— Entries supplied —
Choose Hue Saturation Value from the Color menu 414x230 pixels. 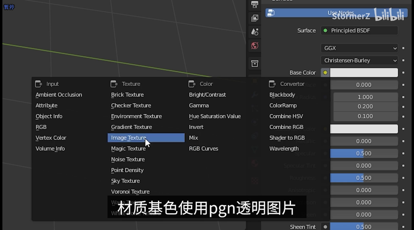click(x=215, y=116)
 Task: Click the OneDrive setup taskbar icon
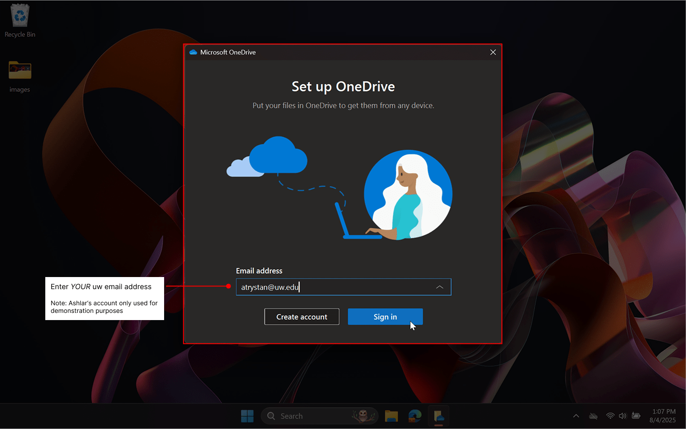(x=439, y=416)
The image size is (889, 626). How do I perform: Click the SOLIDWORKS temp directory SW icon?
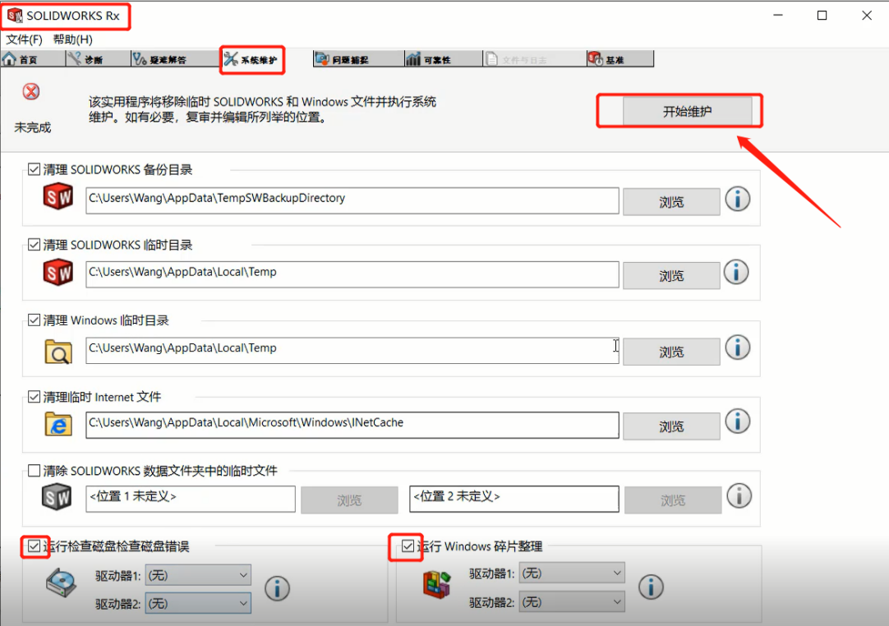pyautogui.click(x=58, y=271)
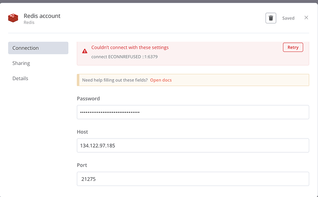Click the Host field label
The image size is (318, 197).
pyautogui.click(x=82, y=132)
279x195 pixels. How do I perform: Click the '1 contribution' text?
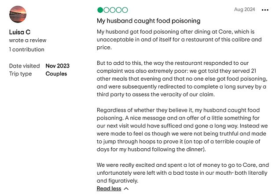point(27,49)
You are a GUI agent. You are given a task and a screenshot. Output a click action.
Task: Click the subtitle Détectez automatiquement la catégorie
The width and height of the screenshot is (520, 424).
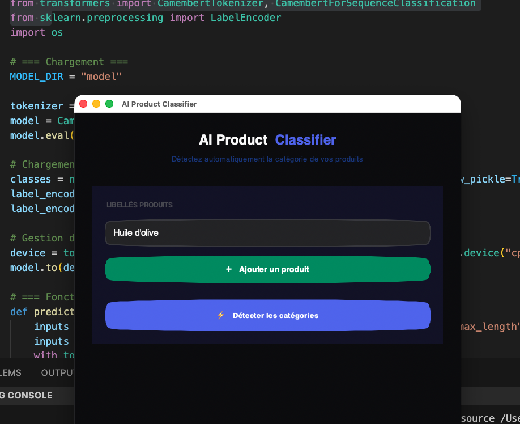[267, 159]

==

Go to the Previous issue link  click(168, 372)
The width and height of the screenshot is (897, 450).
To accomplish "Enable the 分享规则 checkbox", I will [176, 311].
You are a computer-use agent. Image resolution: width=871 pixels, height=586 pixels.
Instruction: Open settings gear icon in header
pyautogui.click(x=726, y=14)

==

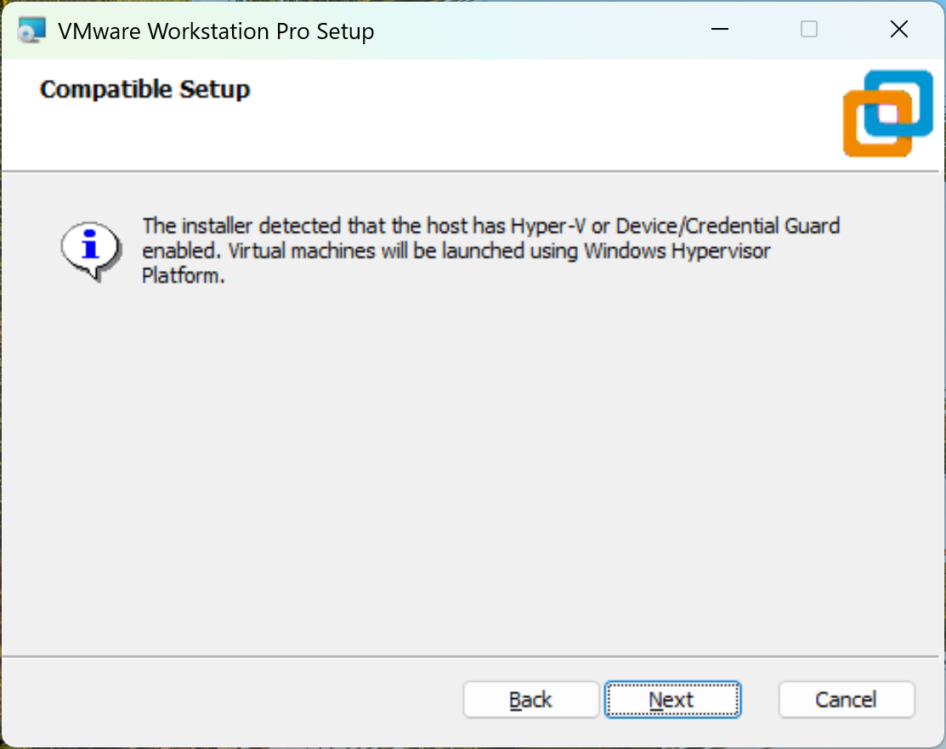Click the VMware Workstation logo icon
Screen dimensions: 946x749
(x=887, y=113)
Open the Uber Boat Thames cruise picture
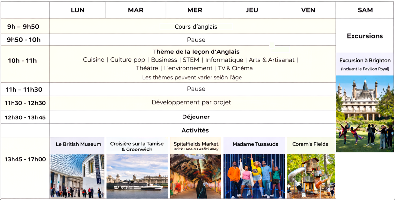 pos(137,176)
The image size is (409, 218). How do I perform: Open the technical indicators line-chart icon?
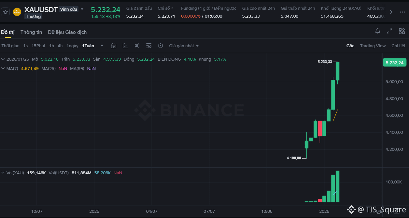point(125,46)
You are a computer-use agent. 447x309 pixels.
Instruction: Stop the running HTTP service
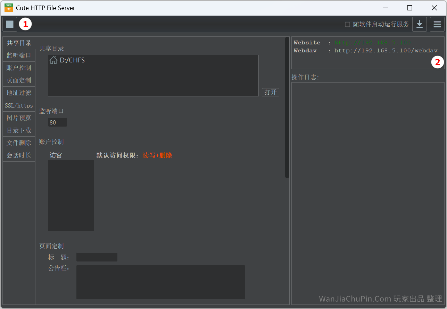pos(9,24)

— Goal of the exercise —
In the data above, count the lines where the word "agent" appears; reply with the number only.

— Response —
3